[Collected data entries]

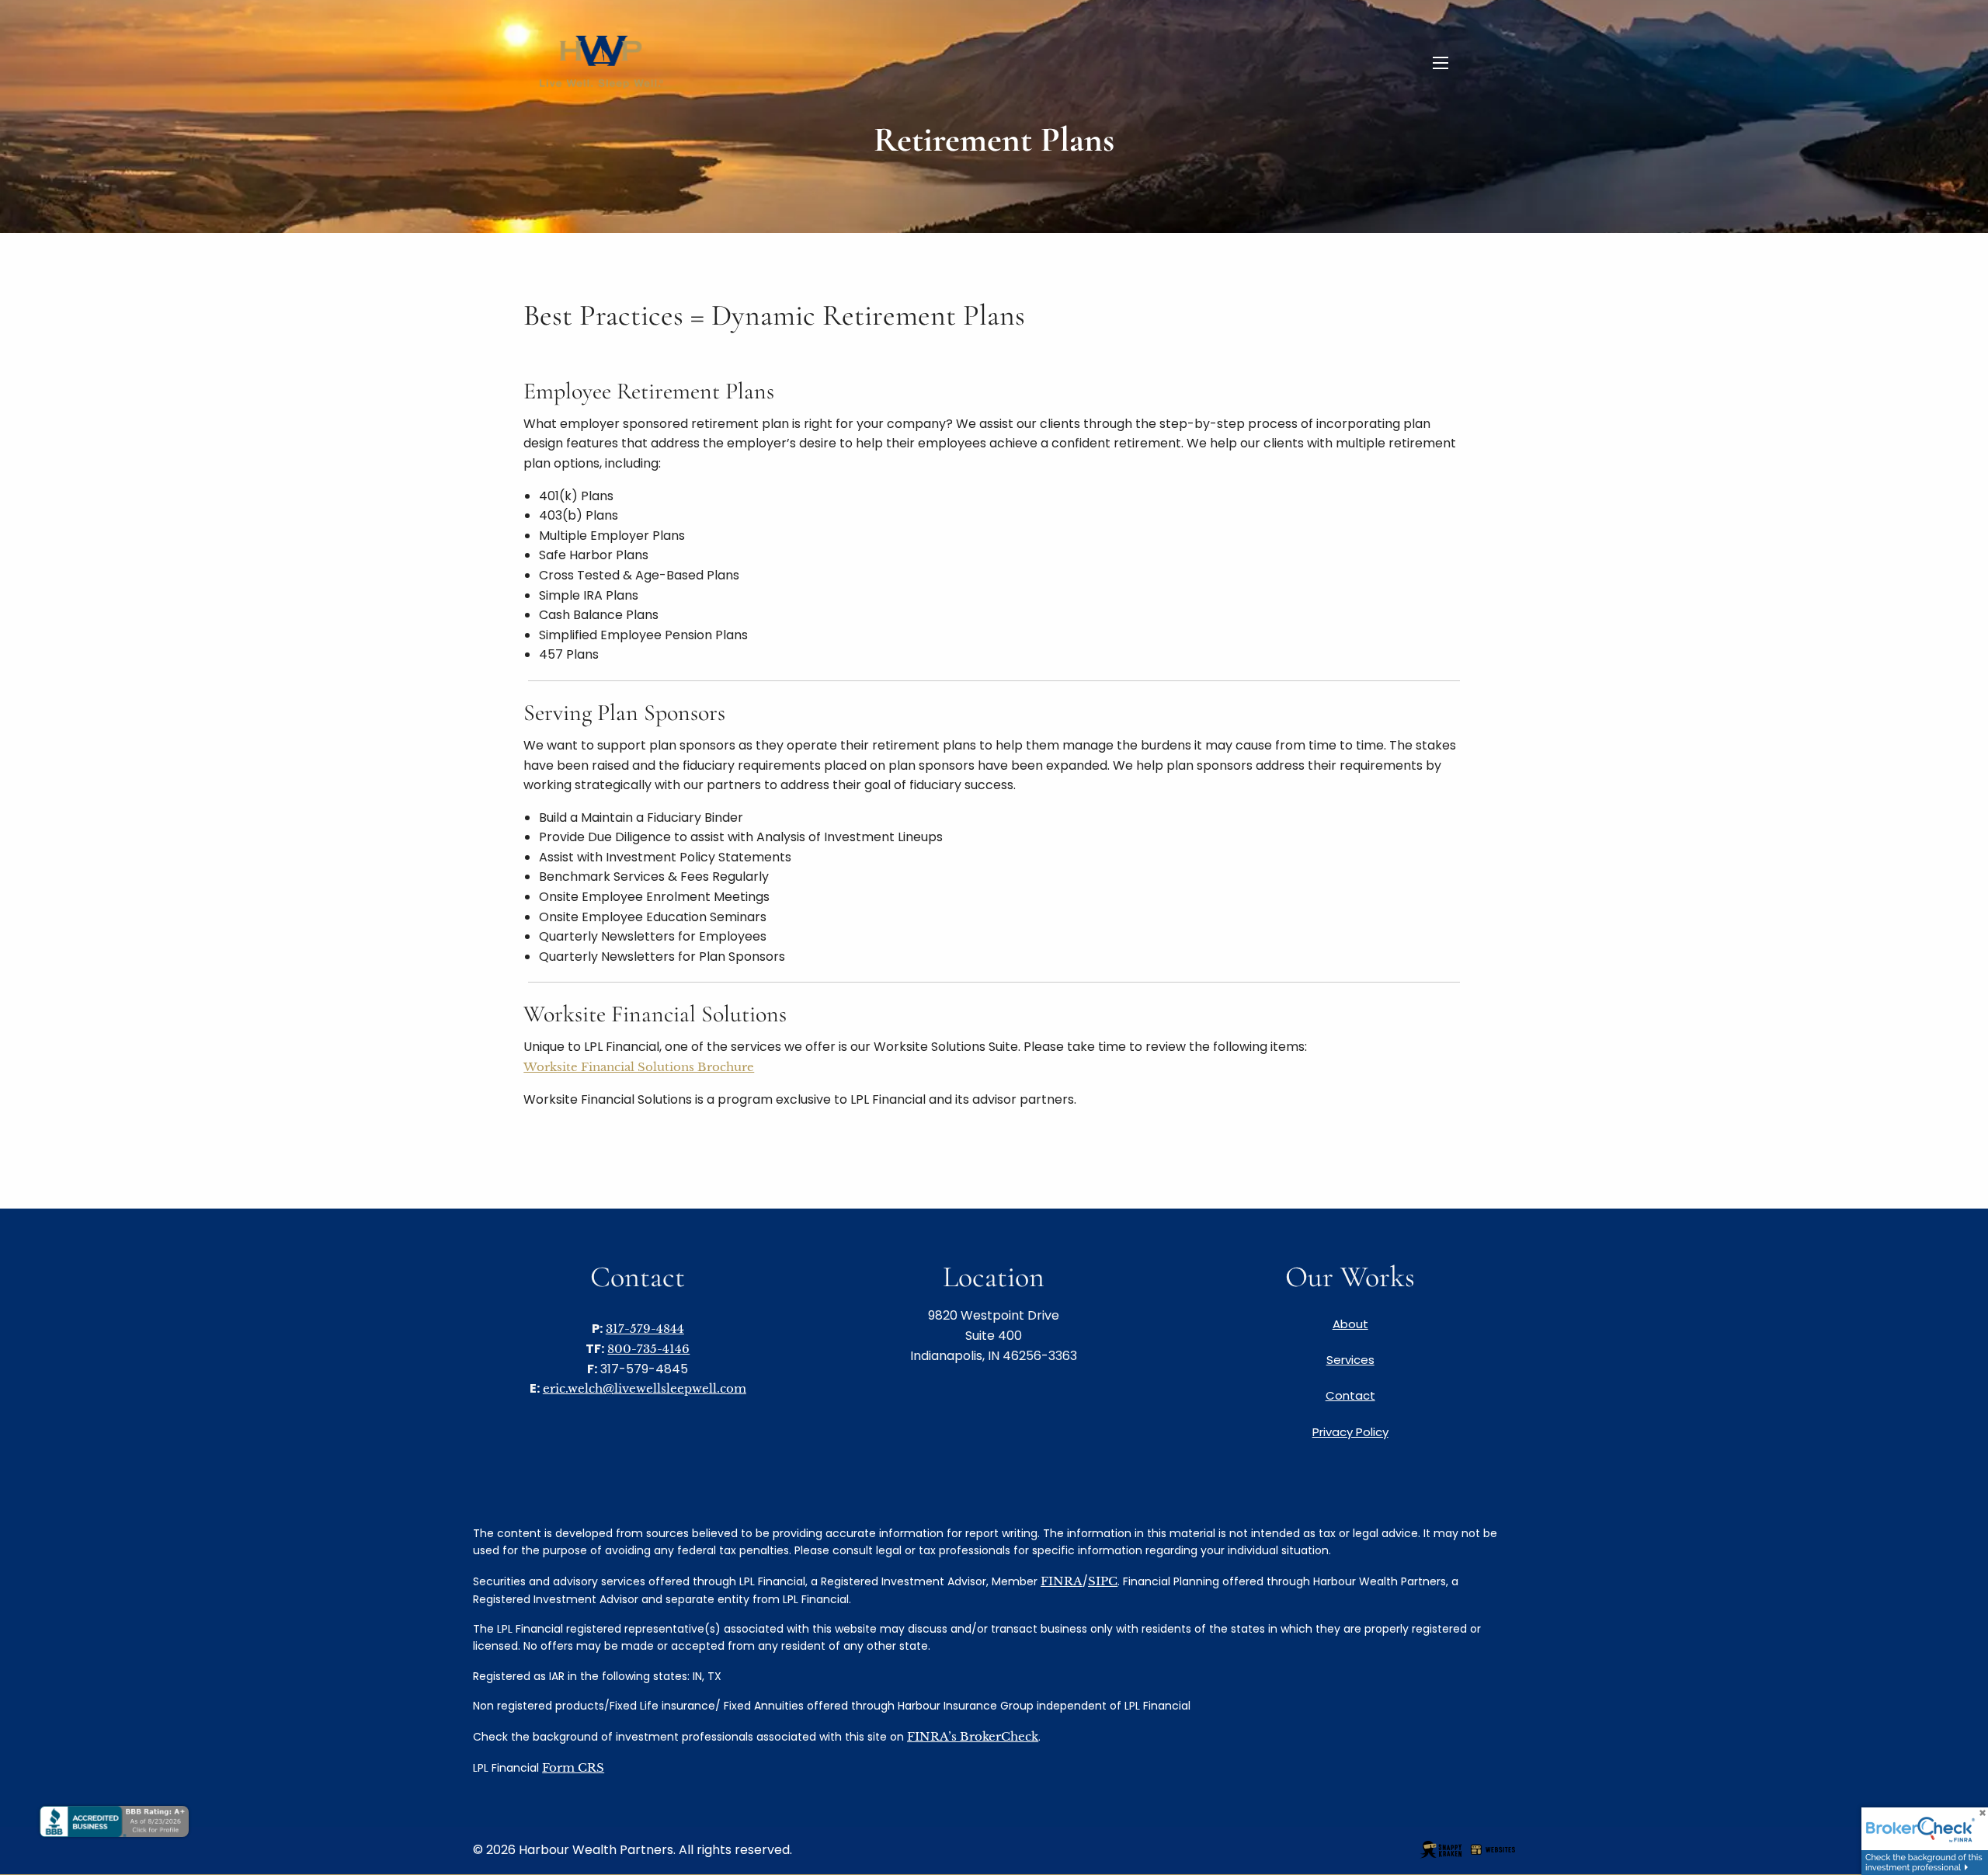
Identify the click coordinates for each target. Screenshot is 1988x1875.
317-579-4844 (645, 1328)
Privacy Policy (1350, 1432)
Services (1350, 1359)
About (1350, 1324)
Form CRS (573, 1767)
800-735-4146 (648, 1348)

Work instruction:
Please output all of the entries exactly as they appear, with no pictures.

Solution for this problem:
Identify the click coordinates for each target. Screenshot is 1988x1875.
317-579-4844 (645, 1328)
Privacy Policy (1350, 1432)
Services (1350, 1359)
About (1350, 1324)
Form CRS (573, 1767)
800-735-4146 (648, 1348)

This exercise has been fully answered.